▶ _SHORT TASK_
Copy the lines of the listing below word for word, beginning at the line that contains "Task: Reply to the sender" and stopping after the line that contains "Action: coord(471,33)".

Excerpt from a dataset
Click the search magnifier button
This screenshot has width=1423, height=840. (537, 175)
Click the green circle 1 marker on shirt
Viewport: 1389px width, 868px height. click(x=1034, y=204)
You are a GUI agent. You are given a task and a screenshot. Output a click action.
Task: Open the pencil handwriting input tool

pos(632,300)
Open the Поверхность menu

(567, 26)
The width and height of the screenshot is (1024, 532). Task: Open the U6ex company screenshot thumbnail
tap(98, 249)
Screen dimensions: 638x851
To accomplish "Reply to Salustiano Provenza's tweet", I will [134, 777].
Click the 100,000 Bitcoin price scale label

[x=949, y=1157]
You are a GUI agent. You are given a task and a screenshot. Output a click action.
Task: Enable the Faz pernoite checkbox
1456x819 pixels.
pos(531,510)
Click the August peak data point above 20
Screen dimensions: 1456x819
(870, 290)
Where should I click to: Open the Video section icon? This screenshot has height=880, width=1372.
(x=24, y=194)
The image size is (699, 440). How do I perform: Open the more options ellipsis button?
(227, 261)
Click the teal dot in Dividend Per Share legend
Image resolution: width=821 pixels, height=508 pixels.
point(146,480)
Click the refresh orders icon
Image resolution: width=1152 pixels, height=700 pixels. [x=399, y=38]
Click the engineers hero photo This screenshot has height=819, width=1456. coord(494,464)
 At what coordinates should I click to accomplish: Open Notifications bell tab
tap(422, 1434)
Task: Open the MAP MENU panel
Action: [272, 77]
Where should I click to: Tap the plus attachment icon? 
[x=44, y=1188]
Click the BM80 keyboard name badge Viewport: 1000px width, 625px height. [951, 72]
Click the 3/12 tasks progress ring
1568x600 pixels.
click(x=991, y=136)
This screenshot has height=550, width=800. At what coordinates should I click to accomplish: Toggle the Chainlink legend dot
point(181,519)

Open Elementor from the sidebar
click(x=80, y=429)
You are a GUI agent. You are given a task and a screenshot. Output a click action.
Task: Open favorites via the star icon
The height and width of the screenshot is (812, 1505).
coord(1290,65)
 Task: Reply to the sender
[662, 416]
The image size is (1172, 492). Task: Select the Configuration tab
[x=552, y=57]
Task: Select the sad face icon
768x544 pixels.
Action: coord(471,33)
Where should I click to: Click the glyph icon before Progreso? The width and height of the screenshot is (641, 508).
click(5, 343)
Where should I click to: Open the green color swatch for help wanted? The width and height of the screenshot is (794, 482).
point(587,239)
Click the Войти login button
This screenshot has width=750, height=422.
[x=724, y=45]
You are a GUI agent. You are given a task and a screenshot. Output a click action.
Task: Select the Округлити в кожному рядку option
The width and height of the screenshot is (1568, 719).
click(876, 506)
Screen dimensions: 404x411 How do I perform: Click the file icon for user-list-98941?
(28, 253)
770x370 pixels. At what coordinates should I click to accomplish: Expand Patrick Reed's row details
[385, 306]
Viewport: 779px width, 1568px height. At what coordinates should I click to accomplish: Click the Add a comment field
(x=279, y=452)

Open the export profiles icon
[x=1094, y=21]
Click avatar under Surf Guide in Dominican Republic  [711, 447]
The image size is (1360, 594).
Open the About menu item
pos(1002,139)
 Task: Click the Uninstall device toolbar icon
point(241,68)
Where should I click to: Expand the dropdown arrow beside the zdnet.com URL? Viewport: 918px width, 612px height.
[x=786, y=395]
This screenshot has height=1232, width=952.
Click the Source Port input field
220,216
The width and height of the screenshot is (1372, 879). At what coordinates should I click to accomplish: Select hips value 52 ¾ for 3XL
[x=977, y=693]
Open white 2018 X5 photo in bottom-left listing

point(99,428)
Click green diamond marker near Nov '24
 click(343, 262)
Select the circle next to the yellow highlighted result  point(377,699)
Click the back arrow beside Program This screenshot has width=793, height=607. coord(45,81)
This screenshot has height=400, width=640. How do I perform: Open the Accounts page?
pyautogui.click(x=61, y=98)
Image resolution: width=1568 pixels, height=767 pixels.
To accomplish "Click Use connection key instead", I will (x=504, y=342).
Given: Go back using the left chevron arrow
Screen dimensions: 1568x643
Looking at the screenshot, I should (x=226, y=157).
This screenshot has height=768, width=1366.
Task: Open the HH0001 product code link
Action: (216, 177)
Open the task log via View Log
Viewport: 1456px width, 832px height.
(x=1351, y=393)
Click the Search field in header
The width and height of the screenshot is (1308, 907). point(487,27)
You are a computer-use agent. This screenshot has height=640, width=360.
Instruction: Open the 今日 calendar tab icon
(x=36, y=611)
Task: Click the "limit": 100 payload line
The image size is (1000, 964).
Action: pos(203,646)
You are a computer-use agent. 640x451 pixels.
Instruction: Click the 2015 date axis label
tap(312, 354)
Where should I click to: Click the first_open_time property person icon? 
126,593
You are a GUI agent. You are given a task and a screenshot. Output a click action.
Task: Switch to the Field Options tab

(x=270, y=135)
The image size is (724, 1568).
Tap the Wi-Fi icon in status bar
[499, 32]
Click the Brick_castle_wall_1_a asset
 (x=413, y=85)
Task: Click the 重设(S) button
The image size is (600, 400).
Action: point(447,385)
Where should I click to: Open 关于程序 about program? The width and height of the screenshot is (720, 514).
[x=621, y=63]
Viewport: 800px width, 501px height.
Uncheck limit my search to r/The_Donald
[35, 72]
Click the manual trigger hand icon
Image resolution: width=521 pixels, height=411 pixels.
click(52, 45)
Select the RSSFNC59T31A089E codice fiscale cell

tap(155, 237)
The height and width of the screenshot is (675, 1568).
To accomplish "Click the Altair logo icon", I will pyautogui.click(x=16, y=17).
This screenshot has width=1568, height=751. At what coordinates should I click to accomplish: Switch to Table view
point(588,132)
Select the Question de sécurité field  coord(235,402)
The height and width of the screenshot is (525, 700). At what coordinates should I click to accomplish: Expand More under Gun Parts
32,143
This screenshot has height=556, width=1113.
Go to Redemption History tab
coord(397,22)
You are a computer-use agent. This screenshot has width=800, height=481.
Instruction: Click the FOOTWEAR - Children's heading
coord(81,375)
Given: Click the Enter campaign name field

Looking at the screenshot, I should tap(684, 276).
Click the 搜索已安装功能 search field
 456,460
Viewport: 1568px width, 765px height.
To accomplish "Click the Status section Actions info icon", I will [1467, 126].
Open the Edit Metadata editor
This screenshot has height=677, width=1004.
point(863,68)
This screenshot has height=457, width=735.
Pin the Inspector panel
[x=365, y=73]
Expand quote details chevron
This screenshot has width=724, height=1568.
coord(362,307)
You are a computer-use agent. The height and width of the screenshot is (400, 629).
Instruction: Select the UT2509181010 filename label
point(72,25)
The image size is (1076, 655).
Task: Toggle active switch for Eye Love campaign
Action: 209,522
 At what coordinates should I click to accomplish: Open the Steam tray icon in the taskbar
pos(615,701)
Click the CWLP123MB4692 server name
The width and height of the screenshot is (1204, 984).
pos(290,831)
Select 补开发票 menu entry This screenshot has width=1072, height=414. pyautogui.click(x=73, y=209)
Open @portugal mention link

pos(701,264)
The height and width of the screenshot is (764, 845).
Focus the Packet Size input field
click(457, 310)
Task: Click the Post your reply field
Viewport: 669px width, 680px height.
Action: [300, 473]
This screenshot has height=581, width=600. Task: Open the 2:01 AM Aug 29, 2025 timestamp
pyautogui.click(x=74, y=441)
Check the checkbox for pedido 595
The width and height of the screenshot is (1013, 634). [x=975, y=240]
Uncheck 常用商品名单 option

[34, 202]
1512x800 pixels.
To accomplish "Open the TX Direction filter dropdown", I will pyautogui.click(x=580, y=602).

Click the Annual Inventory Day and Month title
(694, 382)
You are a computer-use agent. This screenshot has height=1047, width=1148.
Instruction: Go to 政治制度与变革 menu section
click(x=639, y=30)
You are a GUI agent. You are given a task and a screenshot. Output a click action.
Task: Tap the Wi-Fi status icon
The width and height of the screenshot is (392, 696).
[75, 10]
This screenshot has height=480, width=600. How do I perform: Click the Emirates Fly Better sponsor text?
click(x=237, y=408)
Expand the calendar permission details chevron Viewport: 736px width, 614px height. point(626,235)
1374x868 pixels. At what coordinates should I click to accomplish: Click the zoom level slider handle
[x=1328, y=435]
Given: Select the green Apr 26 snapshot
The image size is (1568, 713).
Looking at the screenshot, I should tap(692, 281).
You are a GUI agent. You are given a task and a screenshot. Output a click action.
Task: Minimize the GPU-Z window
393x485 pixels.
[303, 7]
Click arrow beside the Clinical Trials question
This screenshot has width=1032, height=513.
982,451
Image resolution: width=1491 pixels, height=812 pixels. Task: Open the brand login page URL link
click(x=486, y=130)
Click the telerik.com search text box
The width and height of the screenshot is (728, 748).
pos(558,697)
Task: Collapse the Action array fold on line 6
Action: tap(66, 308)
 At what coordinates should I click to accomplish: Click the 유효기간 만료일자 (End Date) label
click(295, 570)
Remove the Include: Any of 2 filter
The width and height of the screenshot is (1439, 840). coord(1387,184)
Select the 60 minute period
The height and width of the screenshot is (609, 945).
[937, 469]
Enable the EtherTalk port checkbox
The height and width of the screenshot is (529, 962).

▶ _FULL ANSWER_
 Task: Reply to the sender
[662, 416]
The image size is (1172, 492). Task: Select the Configuration tab
[x=552, y=57]
Task: Select the sad face icon
768x544 pixels.
Action: coord(471,33)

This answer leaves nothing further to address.